Daily update 4/15 Interesting article on asset manager's problems

Yet another almost strong day.

SPX hit the downtrend line and got above Monday's high for a while.  However, late day selling took it back below that high.  Breadth ended the day +62%.  For most of the day it was around +68% so that late day selling took it down quite a bit.  There were 123 new highs.  Up from yesterday, but just back in the range it has been on this rally.  The volume increased quite a bit.  I am not sure that is a good thing since we failed to take out resistance.  We had strong breadth and strong volume and still only managed a .5% gain on the day.  If the big boys were piling in we should have easily been up over 1%.  Maybe the bulls will keep on pushing albeit in a lethargic way.

The futures got back to a green bar late in the day.  However, the ADX looks much like it did back in March.  There is no strong trend into this high.  In other words it might not take much for this market to reverse here. 

There is likely to be resistance here all the way up to the high of 2119.  This has been a very lethargic bounce from day one so we will see what happens.  It looks like an absence of selling more then heavy buying.  That means a selling catalyst can dramatically change things.  The transports remain relatively weak as they were barely positive today.  The small and mid cap indexes blasted out to new highs.  They won't stay there unless SPX gets up there also.  In the end everything winds up going where SPX goes.  Breaking today's low might usher in some selling.  Breaking yesterday's low is likely to open some floodgates.  Lets see if the bulls still feel like pushing higher.

This is a pretty good read.  Market Overview Q115  There are not many articles I read completely through that don't have charts, but this is one.  Some interesting snippets.

In such an environment, John Dizard's blunt and objective evaluation of the markets comes through like a breath of fresh spring air.
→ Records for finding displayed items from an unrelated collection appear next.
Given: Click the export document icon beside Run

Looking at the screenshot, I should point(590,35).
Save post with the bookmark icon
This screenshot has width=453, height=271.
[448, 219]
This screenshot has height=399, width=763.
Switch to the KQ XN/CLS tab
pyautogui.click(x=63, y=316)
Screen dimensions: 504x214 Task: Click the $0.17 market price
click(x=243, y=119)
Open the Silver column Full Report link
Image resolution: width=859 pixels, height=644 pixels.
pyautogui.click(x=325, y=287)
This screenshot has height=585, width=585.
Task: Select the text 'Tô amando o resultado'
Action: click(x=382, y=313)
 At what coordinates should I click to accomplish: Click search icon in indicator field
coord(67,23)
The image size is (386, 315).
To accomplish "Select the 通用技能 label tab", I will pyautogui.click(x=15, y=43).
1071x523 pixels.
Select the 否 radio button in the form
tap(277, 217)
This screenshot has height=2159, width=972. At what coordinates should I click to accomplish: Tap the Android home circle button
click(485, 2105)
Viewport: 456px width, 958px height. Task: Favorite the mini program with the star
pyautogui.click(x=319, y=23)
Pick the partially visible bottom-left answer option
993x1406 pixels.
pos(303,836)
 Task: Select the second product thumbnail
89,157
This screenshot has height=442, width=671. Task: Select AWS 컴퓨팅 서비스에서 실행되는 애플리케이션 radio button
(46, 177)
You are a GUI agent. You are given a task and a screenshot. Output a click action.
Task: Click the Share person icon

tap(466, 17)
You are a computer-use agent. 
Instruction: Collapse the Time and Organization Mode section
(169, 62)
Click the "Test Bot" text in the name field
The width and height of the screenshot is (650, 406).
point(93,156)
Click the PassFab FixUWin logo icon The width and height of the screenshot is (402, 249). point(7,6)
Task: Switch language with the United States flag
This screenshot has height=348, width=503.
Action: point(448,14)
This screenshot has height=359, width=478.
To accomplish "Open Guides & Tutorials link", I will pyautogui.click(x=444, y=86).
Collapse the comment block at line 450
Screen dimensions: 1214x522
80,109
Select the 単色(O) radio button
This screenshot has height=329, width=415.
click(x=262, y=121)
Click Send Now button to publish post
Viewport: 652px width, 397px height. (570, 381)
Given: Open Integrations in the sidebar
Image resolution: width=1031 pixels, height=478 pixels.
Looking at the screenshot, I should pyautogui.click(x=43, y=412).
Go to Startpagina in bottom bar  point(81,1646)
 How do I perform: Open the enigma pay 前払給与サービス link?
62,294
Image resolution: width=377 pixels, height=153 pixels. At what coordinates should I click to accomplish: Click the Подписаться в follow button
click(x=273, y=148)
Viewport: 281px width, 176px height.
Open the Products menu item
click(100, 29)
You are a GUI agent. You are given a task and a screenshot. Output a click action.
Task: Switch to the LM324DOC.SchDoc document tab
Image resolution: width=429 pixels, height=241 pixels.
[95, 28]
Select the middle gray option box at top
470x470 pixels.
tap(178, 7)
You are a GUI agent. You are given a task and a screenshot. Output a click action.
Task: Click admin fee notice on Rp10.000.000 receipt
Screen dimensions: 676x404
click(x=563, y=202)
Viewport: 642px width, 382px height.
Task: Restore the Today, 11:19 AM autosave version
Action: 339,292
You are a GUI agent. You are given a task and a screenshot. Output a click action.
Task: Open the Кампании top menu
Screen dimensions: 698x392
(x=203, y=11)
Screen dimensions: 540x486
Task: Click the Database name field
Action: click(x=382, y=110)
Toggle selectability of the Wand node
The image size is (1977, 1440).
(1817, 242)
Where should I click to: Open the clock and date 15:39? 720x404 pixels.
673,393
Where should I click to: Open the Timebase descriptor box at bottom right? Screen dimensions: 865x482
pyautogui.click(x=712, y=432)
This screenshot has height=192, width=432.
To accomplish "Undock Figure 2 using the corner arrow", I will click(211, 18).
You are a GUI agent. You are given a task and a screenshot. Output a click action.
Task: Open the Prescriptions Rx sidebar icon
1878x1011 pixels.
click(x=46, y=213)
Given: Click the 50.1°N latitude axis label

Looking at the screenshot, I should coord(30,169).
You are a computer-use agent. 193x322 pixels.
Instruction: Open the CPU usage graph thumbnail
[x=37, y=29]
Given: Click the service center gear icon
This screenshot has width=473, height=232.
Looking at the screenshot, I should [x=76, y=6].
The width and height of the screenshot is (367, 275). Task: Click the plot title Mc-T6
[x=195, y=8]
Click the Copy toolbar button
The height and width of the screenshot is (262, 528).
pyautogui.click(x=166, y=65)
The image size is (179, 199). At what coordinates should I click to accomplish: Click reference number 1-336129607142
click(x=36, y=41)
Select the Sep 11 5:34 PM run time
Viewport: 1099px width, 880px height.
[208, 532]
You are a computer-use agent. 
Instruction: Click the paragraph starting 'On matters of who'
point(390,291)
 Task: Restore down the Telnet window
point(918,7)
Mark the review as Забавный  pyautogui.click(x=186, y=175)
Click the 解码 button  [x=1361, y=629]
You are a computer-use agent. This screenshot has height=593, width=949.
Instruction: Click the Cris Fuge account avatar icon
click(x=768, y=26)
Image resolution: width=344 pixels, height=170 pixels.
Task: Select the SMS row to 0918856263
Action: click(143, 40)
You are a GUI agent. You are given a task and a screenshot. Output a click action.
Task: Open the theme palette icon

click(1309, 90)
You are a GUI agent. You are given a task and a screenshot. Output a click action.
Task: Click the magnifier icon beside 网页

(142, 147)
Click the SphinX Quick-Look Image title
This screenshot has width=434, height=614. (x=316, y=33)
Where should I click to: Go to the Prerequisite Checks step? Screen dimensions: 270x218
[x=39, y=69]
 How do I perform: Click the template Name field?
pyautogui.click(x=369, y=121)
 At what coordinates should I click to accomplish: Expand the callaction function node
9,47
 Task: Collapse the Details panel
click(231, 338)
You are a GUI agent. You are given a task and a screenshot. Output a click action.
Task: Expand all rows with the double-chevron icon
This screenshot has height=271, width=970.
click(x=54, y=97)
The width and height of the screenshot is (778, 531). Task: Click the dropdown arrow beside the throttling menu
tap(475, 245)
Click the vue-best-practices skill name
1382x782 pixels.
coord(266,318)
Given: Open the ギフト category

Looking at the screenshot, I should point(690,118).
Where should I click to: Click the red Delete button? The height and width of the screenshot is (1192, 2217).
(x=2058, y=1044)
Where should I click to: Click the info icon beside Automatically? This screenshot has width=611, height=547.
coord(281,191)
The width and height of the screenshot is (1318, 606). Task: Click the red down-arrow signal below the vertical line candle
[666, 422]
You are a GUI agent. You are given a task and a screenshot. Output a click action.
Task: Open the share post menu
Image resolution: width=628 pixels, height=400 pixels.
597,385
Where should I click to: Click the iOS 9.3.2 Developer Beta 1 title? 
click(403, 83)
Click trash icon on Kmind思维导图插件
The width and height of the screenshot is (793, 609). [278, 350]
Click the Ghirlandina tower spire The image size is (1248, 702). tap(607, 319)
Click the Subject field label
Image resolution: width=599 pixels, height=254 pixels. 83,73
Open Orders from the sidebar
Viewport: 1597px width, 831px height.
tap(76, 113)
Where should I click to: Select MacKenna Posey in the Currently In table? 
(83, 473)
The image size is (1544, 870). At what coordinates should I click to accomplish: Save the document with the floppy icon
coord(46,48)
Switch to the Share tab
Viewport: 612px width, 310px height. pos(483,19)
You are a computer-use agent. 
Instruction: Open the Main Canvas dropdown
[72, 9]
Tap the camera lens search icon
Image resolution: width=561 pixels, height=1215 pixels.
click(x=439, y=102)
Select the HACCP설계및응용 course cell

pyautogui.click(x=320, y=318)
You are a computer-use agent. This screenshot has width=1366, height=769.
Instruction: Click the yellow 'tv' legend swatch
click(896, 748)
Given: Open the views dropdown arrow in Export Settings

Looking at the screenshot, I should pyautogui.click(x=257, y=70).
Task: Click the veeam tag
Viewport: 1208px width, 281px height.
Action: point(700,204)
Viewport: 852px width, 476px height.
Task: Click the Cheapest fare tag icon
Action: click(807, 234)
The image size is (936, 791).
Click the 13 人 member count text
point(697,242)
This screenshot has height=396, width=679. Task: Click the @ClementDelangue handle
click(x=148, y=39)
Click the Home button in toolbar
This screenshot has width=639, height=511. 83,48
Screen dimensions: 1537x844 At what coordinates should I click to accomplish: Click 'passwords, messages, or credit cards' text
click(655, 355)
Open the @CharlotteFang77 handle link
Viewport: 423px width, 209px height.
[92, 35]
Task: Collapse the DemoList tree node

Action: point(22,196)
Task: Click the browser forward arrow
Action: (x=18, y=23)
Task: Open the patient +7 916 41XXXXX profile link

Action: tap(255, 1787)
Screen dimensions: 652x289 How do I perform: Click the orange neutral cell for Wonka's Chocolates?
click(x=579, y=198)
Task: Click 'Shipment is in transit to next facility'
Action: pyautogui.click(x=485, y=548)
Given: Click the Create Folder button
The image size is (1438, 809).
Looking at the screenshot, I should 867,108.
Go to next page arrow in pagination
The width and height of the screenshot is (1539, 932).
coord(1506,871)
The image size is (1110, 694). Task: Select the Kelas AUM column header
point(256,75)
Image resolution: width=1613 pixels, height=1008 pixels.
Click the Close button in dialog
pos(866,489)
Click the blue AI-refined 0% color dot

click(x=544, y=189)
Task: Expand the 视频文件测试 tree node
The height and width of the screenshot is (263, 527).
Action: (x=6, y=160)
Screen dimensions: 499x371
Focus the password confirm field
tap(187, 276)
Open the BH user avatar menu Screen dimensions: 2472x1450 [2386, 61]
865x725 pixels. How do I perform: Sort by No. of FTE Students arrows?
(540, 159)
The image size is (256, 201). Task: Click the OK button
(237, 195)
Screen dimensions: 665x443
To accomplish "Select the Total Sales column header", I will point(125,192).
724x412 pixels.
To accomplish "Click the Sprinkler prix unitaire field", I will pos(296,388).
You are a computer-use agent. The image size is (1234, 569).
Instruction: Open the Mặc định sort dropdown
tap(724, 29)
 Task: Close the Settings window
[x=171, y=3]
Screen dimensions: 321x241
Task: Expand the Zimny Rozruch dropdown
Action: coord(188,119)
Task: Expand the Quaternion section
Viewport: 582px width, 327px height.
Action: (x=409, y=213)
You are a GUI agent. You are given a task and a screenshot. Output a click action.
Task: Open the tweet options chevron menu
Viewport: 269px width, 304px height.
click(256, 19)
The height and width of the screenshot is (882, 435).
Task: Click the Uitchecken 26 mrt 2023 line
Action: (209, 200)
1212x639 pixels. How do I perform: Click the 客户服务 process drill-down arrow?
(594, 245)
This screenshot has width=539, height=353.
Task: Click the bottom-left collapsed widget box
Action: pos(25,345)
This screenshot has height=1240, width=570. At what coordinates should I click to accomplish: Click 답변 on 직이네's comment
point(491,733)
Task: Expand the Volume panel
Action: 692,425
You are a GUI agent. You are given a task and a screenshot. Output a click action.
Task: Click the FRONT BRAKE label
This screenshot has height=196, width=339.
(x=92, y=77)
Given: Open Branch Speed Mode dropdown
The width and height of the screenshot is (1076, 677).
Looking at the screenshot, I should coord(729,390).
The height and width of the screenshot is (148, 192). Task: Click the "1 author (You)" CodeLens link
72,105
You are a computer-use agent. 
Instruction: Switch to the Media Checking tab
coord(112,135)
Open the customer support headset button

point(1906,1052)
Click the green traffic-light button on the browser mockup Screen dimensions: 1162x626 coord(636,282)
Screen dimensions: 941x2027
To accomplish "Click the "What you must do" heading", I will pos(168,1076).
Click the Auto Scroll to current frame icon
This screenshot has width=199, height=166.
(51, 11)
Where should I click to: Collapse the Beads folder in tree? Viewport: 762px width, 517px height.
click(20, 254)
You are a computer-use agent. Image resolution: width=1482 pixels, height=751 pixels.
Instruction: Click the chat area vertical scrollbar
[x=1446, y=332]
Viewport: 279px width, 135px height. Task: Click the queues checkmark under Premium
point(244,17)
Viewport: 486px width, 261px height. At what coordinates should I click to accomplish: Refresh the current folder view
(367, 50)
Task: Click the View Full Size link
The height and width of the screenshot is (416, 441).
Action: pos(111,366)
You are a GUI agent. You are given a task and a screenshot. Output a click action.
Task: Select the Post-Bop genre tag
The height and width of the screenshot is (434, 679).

He recently noted in the Financial Times, "The policy regime has now made it mathematically impossible for fiduciaries [e.g., investment advisors and pension managers] to meet the beneficiaries' future needs through the prudent buying of securities." 

On the other hand, by constraining his assessment to "prudent" buying, Dizard also highlights an investment conundrum: investment advisors must either resort to imprudent and speculative buying of securities to try to meet their clients’ needs or face the music that there will be a shortfall. 

According to Jones, "the business risk of asset managers acts as strong motivation for institutional herding and 'rational bubble-riding'." Zerohedge clarifies the implication, "Simply put, it can be entirely rational—from the perspective of business and compensation risk—for asset managers to knowingly ride bubbles because of benchmarking and the short-term performance appraisal periods often imposed on asset managers by asset owners." Jones concludes that, “procyclicality could intensify as institutional assets under management continue to grow.” 

So one consequence we seem to get from an ever-growing investment industry is more herding which causes bigger and bigger swings in the market. Indeed this may go a long way in explaining why stock prices are still going up despite high valuations and deteriorating internals. It’s not “unsophisticated” individual investors chasing performance; it’s “sophisticated” institutional investors riding bubbles for fear of losing their jobs if they miss out. Insofar as this is the case, it would represent a massive deviation from what most investors want and from what Howard Marks described in his 2006 memo, "Dare to be Great."  

Think about those last two paragraphs for a minute.  The huge swings up and down we have seen since 2000 may be the new norm.  There is some other greats tidbits in that article.